Task requirements ->
State how many lines of the records contain the string "speaker". Give the number alone.

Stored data
[Start of section]

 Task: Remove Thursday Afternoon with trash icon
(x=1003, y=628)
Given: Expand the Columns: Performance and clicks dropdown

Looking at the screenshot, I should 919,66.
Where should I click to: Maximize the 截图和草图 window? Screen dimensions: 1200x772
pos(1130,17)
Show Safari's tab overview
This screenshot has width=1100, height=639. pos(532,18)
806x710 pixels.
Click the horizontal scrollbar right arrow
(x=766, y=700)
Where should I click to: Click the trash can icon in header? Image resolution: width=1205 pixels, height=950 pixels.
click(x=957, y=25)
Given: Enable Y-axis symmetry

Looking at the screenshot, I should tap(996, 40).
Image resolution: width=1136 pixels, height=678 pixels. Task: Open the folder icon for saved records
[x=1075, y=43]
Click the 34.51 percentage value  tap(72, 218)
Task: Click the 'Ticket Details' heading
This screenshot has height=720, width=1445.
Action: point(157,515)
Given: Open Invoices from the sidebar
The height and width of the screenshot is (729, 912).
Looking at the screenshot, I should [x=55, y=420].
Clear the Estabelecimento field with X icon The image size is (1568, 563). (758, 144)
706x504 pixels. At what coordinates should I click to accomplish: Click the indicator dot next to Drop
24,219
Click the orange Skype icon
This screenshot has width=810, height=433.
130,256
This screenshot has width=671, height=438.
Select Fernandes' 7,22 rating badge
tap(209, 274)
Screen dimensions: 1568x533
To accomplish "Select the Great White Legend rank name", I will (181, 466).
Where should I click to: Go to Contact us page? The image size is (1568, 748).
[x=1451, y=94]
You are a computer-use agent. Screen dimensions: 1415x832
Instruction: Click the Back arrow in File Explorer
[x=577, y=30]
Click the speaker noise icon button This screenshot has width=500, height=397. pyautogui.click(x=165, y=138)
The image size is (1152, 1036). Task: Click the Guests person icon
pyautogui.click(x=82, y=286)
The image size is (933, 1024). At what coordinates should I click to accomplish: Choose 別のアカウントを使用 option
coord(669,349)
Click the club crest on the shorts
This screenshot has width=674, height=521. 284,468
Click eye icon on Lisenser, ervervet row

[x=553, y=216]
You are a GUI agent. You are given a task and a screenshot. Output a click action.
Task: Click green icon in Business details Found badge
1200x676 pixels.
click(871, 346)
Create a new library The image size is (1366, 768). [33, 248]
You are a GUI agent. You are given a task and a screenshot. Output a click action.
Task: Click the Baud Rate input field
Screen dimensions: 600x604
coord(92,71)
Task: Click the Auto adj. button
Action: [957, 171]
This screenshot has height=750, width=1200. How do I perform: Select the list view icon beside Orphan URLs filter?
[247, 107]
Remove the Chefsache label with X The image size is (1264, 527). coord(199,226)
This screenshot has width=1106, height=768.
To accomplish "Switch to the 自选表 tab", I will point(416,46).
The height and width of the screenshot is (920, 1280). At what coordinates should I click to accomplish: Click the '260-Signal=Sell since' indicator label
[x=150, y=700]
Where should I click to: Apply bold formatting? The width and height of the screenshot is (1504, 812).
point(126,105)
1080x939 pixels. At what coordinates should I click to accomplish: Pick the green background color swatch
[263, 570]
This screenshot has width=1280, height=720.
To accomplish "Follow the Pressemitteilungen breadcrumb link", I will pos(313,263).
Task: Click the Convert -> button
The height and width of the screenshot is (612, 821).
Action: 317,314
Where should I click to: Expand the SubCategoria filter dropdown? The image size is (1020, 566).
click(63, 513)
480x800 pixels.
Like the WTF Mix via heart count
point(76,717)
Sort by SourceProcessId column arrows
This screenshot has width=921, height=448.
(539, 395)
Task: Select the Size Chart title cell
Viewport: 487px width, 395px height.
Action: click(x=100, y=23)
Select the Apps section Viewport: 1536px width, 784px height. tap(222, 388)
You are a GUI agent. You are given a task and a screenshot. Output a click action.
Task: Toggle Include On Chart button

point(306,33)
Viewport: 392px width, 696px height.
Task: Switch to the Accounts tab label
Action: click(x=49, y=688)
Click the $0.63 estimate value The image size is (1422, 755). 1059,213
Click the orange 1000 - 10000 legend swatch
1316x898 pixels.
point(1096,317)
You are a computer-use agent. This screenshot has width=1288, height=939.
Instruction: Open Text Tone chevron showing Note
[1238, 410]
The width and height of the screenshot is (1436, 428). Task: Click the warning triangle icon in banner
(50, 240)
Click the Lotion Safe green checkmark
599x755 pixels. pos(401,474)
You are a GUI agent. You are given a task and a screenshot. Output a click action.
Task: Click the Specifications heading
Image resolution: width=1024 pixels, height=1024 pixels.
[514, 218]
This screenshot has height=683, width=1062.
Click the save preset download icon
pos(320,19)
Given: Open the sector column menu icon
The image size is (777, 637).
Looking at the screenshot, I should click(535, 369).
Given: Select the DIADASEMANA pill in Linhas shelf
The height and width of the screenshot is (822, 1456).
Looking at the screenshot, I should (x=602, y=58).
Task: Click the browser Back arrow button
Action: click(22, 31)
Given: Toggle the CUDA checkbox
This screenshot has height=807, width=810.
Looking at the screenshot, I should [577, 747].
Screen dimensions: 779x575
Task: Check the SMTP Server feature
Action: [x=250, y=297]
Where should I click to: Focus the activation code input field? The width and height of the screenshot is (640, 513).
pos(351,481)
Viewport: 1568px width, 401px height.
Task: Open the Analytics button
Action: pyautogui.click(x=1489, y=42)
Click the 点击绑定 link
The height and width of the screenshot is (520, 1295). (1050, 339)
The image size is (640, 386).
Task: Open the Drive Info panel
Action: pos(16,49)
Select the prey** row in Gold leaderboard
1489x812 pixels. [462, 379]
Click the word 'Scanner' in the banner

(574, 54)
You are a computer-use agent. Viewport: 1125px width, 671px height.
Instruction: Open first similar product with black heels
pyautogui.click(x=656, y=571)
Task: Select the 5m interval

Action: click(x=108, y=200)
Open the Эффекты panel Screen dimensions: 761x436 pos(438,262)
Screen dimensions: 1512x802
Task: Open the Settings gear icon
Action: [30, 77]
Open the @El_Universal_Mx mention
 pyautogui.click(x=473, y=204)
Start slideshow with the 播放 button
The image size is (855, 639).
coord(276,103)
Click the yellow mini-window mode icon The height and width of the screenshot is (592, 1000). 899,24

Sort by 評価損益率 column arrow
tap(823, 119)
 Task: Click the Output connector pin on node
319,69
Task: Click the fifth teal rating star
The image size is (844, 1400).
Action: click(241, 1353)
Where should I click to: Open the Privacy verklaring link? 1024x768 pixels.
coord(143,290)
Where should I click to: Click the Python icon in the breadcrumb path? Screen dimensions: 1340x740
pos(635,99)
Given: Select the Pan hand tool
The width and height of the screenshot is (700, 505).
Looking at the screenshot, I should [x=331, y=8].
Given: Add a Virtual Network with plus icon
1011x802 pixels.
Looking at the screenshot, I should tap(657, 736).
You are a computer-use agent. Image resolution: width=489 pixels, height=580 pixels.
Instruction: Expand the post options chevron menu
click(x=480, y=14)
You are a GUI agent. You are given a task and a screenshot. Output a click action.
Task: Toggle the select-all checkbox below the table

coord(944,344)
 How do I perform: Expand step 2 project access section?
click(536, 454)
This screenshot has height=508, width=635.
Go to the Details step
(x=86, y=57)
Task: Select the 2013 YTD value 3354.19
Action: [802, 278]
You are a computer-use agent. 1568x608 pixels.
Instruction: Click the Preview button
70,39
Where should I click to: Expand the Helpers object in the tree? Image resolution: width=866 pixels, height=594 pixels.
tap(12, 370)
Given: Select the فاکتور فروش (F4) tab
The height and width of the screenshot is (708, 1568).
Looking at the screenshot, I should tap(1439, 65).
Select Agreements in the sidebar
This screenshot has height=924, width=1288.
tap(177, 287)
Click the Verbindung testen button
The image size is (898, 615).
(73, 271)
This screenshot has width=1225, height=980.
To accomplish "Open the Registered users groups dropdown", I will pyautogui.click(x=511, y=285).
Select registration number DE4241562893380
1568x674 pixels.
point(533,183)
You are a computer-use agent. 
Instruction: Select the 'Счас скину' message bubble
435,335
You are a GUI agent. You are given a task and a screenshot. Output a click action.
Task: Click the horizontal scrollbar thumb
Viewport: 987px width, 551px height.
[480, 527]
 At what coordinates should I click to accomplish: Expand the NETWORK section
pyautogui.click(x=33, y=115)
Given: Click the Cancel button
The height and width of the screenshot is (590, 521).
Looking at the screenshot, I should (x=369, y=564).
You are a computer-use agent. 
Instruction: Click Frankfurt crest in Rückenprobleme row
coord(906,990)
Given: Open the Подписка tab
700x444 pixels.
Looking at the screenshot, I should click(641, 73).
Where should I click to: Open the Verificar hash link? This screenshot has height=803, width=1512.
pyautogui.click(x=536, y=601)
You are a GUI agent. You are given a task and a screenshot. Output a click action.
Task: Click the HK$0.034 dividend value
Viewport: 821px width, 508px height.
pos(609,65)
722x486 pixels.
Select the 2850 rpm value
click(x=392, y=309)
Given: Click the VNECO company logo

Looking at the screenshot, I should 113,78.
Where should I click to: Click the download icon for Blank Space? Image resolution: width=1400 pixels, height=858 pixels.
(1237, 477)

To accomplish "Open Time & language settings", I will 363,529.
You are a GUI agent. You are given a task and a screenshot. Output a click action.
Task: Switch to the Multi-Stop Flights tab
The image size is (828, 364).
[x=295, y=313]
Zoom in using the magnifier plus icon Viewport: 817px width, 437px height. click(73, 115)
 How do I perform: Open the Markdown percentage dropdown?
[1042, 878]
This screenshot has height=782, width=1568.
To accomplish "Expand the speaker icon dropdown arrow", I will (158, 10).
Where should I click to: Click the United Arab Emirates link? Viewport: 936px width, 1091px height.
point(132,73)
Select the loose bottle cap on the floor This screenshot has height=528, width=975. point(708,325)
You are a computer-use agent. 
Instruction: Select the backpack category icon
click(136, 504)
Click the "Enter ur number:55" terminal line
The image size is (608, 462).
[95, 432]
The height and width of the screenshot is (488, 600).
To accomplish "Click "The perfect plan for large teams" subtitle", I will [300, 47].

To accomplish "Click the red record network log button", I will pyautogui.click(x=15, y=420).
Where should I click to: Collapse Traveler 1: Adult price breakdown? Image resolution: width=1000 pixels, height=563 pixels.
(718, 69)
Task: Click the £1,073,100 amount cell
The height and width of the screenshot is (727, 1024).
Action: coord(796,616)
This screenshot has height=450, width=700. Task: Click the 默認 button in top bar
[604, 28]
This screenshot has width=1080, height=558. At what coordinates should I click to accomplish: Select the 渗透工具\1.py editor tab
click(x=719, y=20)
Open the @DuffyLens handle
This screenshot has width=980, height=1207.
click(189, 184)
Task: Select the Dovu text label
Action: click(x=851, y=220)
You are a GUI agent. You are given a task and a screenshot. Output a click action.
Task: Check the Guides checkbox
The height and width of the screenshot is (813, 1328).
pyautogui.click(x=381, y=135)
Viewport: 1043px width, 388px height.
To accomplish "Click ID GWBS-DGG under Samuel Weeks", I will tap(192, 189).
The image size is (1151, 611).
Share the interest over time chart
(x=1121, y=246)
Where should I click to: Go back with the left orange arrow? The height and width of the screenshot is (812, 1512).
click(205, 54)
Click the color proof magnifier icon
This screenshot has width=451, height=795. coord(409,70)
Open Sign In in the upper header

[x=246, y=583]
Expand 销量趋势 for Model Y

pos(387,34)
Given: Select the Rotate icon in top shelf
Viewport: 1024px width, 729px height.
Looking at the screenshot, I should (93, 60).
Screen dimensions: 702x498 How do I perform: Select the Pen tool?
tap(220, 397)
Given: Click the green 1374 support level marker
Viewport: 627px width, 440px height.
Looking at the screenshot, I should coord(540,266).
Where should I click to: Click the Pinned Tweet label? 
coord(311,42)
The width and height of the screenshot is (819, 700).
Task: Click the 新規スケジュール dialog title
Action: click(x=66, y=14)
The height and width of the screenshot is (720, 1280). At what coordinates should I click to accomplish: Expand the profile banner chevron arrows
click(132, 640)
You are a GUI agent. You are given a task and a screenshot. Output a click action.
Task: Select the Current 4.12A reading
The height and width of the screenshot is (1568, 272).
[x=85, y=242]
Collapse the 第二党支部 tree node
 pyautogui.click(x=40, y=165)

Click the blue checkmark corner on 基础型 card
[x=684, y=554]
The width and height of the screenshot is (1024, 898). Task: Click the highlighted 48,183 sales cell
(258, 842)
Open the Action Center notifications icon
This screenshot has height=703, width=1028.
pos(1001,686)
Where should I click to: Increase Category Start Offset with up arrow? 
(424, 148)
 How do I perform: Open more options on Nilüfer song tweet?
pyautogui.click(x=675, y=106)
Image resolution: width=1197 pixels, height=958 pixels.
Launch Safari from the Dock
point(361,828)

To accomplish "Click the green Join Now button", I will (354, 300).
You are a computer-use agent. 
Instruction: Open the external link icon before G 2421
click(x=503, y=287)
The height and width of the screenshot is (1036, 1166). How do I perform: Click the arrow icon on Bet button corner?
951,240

[End of section]

Solution for this exercise ->
2